Jill Wiedemann-West, CEO of People Incorporated, a TwinCities nonprofit that serves people with mental illness, said her organization works hard to collaborate and integrate care needs for the community. Its Cedar-Riverside clinic currently services epilepsy patients, but the Certified Community Behavioral Health Clinics program will allow for those patients to access other services at the same location as well.

Wilson said her administration oversees the services and has worked closely with planning the new clinics.

The project was passed in 2014, Wilson said. Congress allowed all 50 states to apply in 2015 for a planning grant that would fund the preparation of the clinics, though only eight received funding.

“I believe that the federal government recognized that our history of ingenuity and innovation well-prepared us to be one of the demonstration sites,” Wilson said, calling the program the largest investment in community mental health since Kennedy.

Missouri, New York, New Jersey, Nevada, Oklahoma, Oregon and Pennsylvania were the other states awarded the grant.

“One reason why this is a particularly interesting project is because the pilot sites are existing community health centers,” Wilson said. “This is transforming our delivery of care system to allow clinics … to grow on that expertise and provide more coordinated care.”

Sue Abderholden, the executive director of the National Alliance on Mental Illness Minnesota, said the mental health community in Minnesota is highly collaborative. NAMI worked with the state legislature to apply for the grant and talked with mental health patients to learn how to best develop the clinics.

“When President Kennedy envisioned a new way to provide treatment to people with mental illness … he envisioned community mental health centers that would be one-stop shops,” she said.

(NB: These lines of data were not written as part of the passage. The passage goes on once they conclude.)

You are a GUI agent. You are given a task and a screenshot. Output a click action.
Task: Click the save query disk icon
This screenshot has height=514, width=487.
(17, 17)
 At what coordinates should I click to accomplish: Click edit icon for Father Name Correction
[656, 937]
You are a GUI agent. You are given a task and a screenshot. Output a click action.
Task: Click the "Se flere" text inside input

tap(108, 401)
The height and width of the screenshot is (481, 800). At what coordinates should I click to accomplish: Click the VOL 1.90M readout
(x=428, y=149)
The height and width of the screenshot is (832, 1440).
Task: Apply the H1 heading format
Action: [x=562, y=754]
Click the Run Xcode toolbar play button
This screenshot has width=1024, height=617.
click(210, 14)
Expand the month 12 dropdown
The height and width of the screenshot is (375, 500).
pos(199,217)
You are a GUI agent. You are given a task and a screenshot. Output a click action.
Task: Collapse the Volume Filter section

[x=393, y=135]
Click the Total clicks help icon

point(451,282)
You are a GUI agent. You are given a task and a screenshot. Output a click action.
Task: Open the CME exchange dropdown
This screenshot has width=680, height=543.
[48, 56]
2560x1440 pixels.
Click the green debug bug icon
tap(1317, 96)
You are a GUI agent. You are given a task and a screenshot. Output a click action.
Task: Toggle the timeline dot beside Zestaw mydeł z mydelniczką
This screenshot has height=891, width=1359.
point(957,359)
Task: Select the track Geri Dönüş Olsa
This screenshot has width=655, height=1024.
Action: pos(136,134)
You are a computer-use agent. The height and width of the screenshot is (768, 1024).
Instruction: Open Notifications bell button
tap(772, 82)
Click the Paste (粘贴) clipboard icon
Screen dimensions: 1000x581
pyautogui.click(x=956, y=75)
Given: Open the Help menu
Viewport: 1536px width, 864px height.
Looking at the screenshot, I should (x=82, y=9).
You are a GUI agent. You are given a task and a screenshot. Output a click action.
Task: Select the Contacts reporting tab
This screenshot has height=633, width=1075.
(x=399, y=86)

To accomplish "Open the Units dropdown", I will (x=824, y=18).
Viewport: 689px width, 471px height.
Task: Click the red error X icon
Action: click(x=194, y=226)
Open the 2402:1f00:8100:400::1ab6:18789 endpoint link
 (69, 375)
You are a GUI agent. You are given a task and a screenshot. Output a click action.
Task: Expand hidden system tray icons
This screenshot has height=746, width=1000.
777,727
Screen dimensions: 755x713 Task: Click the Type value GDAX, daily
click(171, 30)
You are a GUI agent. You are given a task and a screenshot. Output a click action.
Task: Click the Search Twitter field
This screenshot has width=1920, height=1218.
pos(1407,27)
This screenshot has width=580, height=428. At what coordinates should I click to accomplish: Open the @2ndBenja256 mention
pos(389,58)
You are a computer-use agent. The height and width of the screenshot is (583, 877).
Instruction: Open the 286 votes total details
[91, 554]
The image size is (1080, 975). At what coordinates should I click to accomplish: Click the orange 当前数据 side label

Conversations on mental health in the government are common now, said Abderholden, partly because there is less stigma around mental illness and more organization in treating it.

“We do have a good mental health system,” she said of Minnesota. “We are very much a collaborative state.”

Collaboration and organization, she said, will be necessary for the new clinics to work, especially for locations in the metro area.

“When this project came out … we just thought it was a great opportunity to participate in a demonstration project that would take what we were already doing to a much bigger audience,” she said.